16 agosto 2011

"A memória do escritor não deve ser exacta", David Vann


David Vann, autor de "A Ilha de Sukkwan" (ainda não li), deu entrevista à Atual, cujo chamada de primeira página, é: "A memória do escritor não deve ser exacta, deve alterar as coisas. O que é interessante na ficção é o modo como distorcemos a realidade objectiva".

Quando escrevi o meu primeiro romance, cujo tema é a Identidade, de pessoas, lugares, palavras, épocas, debati-me com o facto de querer preservar a memória exacta dessas "coisas", caso contrário estaria a distorcer a sua identidade. Investiguei pois, tanto quanto possível, para não me afastar da "verdade histórica".

Facto primeiro, algumas das minhas memórias, que eu tinha por exactas porque vivi os acontecimentos, não coincidiam com os documentos da época. Não era demasiado grave, porque os elementos de recolha não tinham sido "exactamente" os mesmos. Mas aí deparei-me com a realidade de que a "realidade objectiva" não existe, depende do observador. Em meu auxílio, Protágoras, cerca de 450 anos antes de Cristo tinha resolvido a questão: o Homem (cada homem, digo eu) é a medida de todas as coisas.
Conclusão: o que eu escrevi foi a minha memória sobre determinadas identidades, e acabei por escrever sobre como as identidades são re-arranjadas de modo a encaixarem no universo de cada um.

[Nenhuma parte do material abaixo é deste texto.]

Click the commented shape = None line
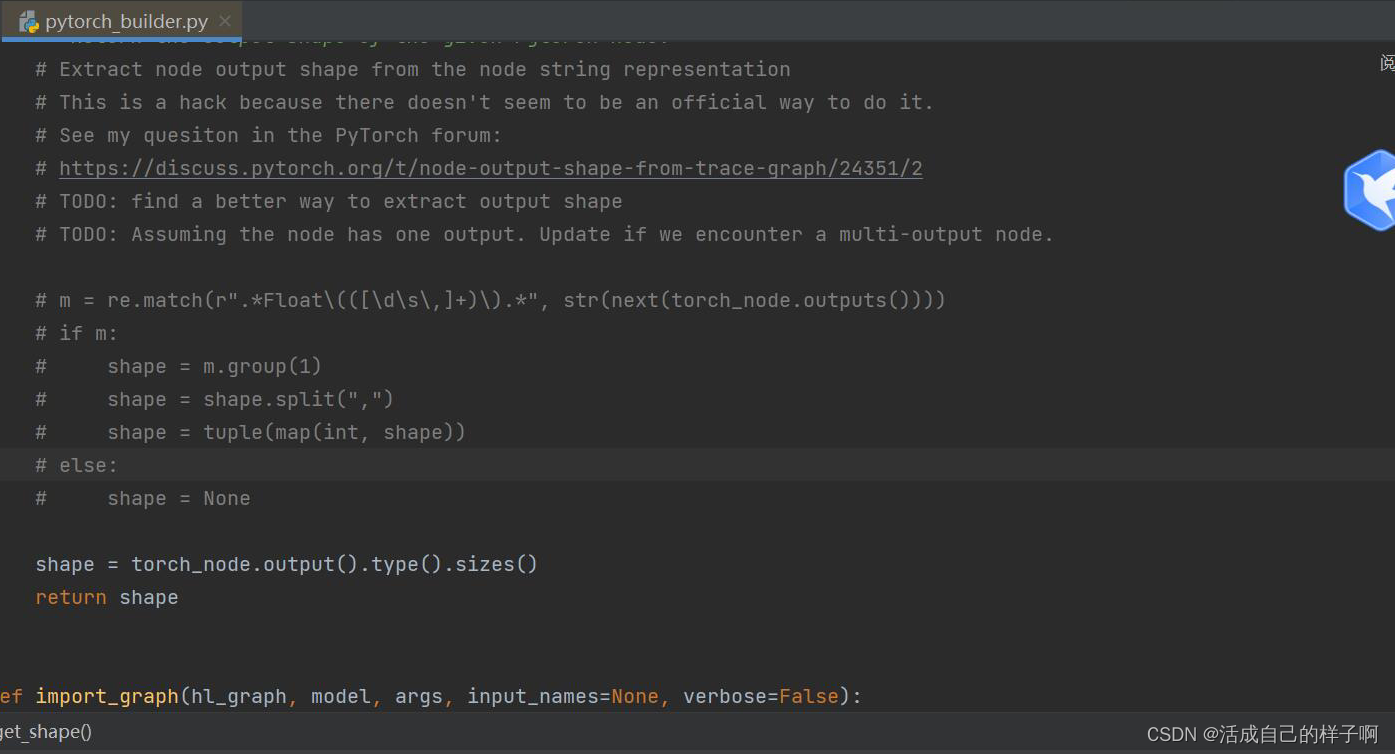point(143,498)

Facto segundo, as minhas memórias tinham-se alterado à medida que ao longo da vida novos factos foram aparecendo e que, consciente ou sub-conscientemente, me levaram a elaborar sobre os acontecimentos iniciais perspectivas diferentes. E espantoso, ou talvez não, a memória "mais recente" desses acontecimentos é mais exacta, mais próxima da realidade, do que a memória original que os deveria ter registado com maior fiabilidade.

Facto terceiro, a memória não consiste na preservação do que sucedeu, mas na "construção" da nossa explicação para o que sucedeu.

Assim nasceu "O Homem que Viveu Duas Vezes", do qual tenho uma "vaga memória" do que inicialmente pretendia fazer.

(A propósito deste tema, recomendo um romance recente: "Deixem Falar as Pedras", de David Machado, D. Quixote)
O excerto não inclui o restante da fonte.